Jersey, it's corruption and it's appalling child abuse and cover up has and will continue to soil the good name of the Crown as Jersey is a "Peculiar Possession" of the Crown and hence the Crown appoints the real power in Jersey.
One should not feel too sorry for the poor monarch as her position comes with considerable privilege. In Jersey (and elsewhere) this "privilege" is not mere kudos and social standing, but relates to hard currency and £££ through mechanisms such as the sale of titles -and with it the "ownership" of real things like the St Helier foreshore (the reclamation site!) by certain Jersey Lawyers.
The failure to demand basic standards of responsibility from a monarch (be they sweet old lady or young buck) is bound to be just as disastrous as previous unquestioning trust in institutions such as the Church.
These institutions will not survive if their power is abused.

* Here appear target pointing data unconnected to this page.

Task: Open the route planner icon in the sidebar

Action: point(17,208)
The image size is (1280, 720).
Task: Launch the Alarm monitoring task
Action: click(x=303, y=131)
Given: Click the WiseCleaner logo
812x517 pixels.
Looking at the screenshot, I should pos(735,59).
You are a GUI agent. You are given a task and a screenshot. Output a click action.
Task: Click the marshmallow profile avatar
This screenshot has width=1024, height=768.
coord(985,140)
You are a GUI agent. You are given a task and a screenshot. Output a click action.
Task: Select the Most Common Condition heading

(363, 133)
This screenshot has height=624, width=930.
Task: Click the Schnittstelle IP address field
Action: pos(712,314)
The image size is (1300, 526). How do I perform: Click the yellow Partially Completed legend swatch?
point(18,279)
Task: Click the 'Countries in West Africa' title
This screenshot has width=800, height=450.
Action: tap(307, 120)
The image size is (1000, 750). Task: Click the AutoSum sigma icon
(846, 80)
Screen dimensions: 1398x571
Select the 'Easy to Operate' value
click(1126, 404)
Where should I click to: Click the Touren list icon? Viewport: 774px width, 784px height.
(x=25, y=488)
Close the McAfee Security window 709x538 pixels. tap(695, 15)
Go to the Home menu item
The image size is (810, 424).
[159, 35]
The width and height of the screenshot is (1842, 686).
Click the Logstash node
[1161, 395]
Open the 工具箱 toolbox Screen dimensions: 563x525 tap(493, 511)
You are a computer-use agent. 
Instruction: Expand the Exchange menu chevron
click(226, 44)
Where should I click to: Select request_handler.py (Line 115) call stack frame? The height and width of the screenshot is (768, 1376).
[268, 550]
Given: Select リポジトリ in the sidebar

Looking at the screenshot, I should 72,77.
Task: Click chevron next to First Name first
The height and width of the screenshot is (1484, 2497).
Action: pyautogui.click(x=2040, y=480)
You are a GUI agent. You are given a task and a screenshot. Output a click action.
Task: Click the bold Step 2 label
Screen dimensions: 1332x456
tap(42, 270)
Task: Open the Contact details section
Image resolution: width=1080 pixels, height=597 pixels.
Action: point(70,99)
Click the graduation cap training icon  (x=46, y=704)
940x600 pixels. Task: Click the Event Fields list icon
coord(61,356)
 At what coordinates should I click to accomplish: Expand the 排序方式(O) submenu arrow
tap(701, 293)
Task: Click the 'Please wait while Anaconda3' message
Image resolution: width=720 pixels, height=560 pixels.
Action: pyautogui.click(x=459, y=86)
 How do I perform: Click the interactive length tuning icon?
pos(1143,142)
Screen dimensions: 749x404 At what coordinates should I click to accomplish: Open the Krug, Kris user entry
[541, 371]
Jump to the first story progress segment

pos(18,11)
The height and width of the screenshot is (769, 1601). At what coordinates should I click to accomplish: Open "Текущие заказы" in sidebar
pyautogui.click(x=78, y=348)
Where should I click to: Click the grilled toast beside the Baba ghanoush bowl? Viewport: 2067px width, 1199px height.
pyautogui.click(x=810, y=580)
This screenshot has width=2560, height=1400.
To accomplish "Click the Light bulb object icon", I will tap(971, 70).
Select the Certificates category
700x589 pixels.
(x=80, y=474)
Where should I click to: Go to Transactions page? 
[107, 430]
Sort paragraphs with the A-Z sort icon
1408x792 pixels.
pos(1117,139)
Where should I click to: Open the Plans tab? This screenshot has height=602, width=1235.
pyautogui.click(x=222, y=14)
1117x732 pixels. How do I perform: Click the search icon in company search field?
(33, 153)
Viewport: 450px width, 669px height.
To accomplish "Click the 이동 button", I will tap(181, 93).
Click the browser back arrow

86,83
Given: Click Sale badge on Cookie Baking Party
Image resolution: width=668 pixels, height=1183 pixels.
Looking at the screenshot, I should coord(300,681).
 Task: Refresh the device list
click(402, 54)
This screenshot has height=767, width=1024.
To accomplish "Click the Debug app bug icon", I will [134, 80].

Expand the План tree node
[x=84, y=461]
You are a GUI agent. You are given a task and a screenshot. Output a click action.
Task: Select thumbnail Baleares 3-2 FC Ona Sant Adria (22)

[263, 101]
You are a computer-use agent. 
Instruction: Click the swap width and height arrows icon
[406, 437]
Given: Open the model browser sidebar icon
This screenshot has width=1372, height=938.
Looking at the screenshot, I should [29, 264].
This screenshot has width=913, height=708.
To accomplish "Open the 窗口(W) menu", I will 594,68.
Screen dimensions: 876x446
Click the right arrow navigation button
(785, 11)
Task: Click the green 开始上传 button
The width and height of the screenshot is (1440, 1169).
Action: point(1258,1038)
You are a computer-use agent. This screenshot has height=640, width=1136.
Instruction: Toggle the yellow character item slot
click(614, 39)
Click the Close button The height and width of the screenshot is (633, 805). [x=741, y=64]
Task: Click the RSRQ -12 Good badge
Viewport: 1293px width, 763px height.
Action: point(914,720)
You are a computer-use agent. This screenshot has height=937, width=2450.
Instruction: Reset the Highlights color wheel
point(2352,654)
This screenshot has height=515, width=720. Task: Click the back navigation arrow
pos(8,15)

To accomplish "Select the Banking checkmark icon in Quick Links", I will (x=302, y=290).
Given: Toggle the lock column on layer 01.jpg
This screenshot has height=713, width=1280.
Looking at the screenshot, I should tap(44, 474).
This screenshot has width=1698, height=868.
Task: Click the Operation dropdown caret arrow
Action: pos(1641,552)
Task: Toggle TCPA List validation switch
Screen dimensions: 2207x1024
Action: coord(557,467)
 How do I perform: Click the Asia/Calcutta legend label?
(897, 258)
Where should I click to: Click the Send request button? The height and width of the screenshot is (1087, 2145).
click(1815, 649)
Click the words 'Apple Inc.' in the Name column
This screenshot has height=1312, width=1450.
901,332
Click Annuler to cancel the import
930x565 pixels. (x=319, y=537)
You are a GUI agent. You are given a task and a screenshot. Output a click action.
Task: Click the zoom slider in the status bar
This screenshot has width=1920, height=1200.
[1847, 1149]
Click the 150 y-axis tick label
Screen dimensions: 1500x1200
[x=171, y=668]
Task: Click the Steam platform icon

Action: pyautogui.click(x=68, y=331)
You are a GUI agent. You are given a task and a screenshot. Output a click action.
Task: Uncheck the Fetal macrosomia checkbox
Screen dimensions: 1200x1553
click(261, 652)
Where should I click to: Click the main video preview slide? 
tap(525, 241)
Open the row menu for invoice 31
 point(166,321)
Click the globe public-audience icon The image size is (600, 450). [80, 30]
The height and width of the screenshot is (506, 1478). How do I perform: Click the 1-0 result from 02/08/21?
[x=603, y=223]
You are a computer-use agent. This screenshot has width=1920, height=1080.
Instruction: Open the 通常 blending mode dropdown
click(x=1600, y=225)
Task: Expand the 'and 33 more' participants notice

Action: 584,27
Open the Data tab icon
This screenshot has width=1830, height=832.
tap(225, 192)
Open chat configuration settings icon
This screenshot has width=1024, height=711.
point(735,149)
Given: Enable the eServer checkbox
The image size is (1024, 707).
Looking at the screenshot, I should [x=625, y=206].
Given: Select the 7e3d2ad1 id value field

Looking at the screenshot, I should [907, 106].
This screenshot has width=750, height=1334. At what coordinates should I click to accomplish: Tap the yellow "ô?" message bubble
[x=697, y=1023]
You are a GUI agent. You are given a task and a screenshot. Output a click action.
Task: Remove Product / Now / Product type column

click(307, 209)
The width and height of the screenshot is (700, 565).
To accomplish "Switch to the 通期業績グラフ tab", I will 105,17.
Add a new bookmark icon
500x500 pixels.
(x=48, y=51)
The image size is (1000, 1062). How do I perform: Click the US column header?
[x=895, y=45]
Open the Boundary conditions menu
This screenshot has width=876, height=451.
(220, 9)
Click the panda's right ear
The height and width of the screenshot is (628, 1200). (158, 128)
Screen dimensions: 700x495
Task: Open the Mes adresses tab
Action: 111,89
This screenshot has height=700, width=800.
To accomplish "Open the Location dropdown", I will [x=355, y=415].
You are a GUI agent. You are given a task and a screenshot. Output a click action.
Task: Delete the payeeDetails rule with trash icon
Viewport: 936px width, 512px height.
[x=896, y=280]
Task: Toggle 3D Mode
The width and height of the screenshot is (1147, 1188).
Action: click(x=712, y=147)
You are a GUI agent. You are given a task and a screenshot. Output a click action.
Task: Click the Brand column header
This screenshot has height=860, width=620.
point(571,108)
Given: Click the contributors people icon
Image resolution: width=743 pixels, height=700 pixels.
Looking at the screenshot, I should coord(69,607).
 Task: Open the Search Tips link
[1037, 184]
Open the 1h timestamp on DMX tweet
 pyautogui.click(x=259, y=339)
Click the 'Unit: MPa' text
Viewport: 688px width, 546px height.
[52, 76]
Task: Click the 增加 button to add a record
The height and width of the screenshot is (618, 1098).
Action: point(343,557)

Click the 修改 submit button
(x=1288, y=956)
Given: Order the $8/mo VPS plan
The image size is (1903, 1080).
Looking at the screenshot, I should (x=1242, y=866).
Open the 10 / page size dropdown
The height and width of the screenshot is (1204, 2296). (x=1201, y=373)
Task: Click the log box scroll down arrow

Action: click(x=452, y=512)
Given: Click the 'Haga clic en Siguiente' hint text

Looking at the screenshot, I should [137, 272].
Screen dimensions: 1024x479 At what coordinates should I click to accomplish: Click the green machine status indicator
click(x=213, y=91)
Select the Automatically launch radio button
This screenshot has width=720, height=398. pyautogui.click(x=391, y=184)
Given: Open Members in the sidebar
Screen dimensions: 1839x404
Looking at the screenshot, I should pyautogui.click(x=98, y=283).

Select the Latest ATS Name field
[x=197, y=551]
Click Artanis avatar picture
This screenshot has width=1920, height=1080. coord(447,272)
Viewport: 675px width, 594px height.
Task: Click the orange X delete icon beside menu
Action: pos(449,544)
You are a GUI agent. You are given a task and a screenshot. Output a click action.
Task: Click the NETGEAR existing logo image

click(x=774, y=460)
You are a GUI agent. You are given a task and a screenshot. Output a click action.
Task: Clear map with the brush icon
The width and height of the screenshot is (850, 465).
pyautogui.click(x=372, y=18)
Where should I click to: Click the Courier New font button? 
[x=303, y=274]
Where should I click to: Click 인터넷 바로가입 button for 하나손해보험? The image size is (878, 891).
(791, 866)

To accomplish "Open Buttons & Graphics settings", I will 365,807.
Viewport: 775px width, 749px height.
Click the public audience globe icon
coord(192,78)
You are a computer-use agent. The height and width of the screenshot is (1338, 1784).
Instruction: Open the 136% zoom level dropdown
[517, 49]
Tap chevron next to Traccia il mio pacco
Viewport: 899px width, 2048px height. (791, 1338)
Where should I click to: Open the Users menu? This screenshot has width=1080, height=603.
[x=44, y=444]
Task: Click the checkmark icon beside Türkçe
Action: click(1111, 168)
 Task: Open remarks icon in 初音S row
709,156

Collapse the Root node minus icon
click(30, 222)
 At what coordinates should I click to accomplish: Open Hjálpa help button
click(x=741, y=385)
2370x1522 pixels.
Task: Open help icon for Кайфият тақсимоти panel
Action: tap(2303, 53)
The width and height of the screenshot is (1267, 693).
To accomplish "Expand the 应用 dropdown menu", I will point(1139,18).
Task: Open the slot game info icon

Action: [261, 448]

In Jersey the Bailiff (currently William Bailhache) is THE LAW and even has a veto over what can and can't be discussed by our elected representatives.
Jersey's "democracy" is not a democracy because it is structurally undermined at so many levels. A surprising proportion of the punters are content because it is what they have grown up with and they feel they feel they have a place.
Their future seems bright. But only if they bend to the will of the real power. If the real power (or it's little army of helpers) had designs on your property, or even your person (or your children) then there is probably not much you could do about it in this company-town.
The thing about unbridled entitlement .....is that it knows no bounds.
It turns out that those campaigners long branded as "conspiracy theorists" had grasped reality and that it was the rest of us who were living in an alternative reality.
An alternative reality with the soundtrack and props enthusiastically supplied by the "forth estate" of the Jersey media who should have been holding power to account.
We have more than two years to push for on line and Island wide voting. Most people now, more than ever before want a new breed of government. Lets make it a busy, interesting and exciting two years.